Work required —
Below are the records; restate all of them word for word.

Records shown —
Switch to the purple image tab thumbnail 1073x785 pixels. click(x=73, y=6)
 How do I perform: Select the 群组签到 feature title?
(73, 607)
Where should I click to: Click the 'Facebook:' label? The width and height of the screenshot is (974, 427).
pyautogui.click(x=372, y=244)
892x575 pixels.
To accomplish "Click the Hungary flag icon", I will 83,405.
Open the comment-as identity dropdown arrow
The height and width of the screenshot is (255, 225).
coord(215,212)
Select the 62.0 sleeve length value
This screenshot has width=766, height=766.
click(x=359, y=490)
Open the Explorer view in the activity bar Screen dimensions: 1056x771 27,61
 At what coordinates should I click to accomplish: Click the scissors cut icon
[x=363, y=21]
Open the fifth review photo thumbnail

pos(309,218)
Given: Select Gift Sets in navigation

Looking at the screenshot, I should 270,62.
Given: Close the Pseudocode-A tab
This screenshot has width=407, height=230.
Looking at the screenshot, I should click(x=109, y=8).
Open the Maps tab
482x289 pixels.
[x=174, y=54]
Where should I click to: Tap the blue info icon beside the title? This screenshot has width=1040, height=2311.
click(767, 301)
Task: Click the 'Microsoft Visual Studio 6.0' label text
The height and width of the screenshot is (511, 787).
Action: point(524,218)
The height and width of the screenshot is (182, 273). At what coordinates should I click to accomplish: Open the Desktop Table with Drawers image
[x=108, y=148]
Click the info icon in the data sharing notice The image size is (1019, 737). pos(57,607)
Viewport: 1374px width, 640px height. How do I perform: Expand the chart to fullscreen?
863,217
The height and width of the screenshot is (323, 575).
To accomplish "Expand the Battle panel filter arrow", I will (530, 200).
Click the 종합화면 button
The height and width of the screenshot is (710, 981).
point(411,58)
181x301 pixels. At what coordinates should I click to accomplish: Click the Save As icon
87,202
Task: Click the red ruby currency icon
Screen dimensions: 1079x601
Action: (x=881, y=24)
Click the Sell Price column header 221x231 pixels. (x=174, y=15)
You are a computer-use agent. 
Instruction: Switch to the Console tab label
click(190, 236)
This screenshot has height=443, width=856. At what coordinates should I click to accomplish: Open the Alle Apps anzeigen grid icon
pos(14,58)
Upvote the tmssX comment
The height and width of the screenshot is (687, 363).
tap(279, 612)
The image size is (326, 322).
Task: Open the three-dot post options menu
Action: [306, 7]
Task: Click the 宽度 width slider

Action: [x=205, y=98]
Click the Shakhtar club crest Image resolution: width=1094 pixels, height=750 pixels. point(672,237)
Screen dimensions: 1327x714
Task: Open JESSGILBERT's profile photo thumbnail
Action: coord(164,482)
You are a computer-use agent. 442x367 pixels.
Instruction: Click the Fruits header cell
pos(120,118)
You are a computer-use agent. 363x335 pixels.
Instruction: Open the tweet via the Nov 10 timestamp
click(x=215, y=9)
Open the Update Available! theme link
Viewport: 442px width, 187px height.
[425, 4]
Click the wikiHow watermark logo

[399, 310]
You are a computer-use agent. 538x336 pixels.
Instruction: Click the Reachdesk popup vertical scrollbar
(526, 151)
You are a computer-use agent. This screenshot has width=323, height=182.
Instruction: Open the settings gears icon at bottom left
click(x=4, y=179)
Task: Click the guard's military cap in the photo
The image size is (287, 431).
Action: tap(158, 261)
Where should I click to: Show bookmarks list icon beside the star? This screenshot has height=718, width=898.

Task answer —
Switch to the purple image tab thumbnail 1073x785 pixels. click(x=73, y=6)
 How do I perform: Select the 群组签到 feature title?
(73, 607)
Where should I click to: Click the 'Facebook:' label? The width and height of the screenshot is (974, 427).
pyautogui.click(x=372, y=244)
892x575 pixels.
To accomplish "Click the Hungary flag icon", I will 83,405.
Open the comment-as identity dropdown arrow
The height and width of the screenshot is (255, 225).
coord(215,212)
Select the 62.0 sleeve length value
This screenshot has width=766, height=766.
click(x=359, y=490)
Open the Explorer view in the activity bar Screen dimensions: 1056x771 27,61
 At what coordinates should I click to accomplish: Click the scissors cut icon
[x=363, y=21]
Open the fifth review photo thumbnail

pos(309,218)
Given: Select Gift Sets in navigation

Looking at the screenshot, I should 270,62.
Given: Close the Pseudocode-A tab
This screenshot has width=407, height=230.
Looking at the screenshot, I should click(x=109, y=8).
Open the Maps tab
482x289 pixels.
[x=174, y=54]
Where should I click to: Tap the blue info icon beside the title? This screenshot has width=1040, height=2311.
click(767, 301)
Task: Click the 'Microsoft Visual Studio 6.0' label text
The height and width of the screenshot is (511, 787).
Action: point(524,218)
The height and width of the screenshot is (182, 273). At what coordinates should I click to accomplish: Open the Desktop Table with Drawers image
[x=108, y=148]
Click the info icon in the data sharing notice The image size is (1019, 737). pos(57,607)
Viewport: 1374px width, 640px height. How do I perform: Expand the chart to fullscreen?
863,217
The height and width of the screenshot is (323, 575).
To accomplish "Expand the Battle panel filter arrow", I will (530, 200).
Click the 종합화면 button
The height and width of the screenshot is (710, 981).
point(411,58)
181x301 pixels. At what coordinates should I click to accomplish: Click the Save As icon
87,202
Task: Click the red ruby currency icon
Screen dimensions: 1079x601
Action: (x=881, y=24)
Click the Sell Price column header 221x231 pixels. (x=174, y=15)
You are a computer-use agent. 
Instruction: Switch to the Console tab label
click(190, 236)
This screenshot has height=443, width=856. At what coordinates should I click to accomplish: Open the Alle Apps anzeigen grid icon
pos(14,58)
Upvote the tmssX comment
The height and width of the screenshot is (687, 363).
tap(279, 612)
The image size is (326, 322).
Task: Open the three-dot post options menu
Action: [306, 7]
Task: Click the 宽度 width slider

Action: [x=205, y=98]
Click the Shakhtar club crest Image resolution: width=1094 pixels, height=750 pixels. point(672,237)
Screen dimensions: 1327x714
Task: Open JESSGILBERT's profile photo thumbnail
Action: coord(164,482)
You are a computer-use agent. 442x367 pixels.
Instruction: Click the Fruits header cell
pos(120,118)
You are a computer-use agent. 363x335 pixels.
Instruction: Open the tweet via the Nov 10 timestamp
click(x=215, y=9)
Open the Update Available! theme link
Viewport: 442px width, 187px height.
[425, 4]
Click the wikiHow watermark logo

[399, 310]
You are a computer-use agent. 538x336 pixels.
Instruction: Click the Reachdesk popup vertical scrollbar
(526, 151)
You are a computer-use agent. This screenshot has width=323, height=182.
Instruction: Open the settings gears icon at bottom left
click(x=4, y=179)
Task: Click the guard's military cap in the photo
The image size is (287, 431).
Action: tap(158, 261)
Where should I click to: Show bookmarks list icon beside the star? This screenshot has height=718, width=898.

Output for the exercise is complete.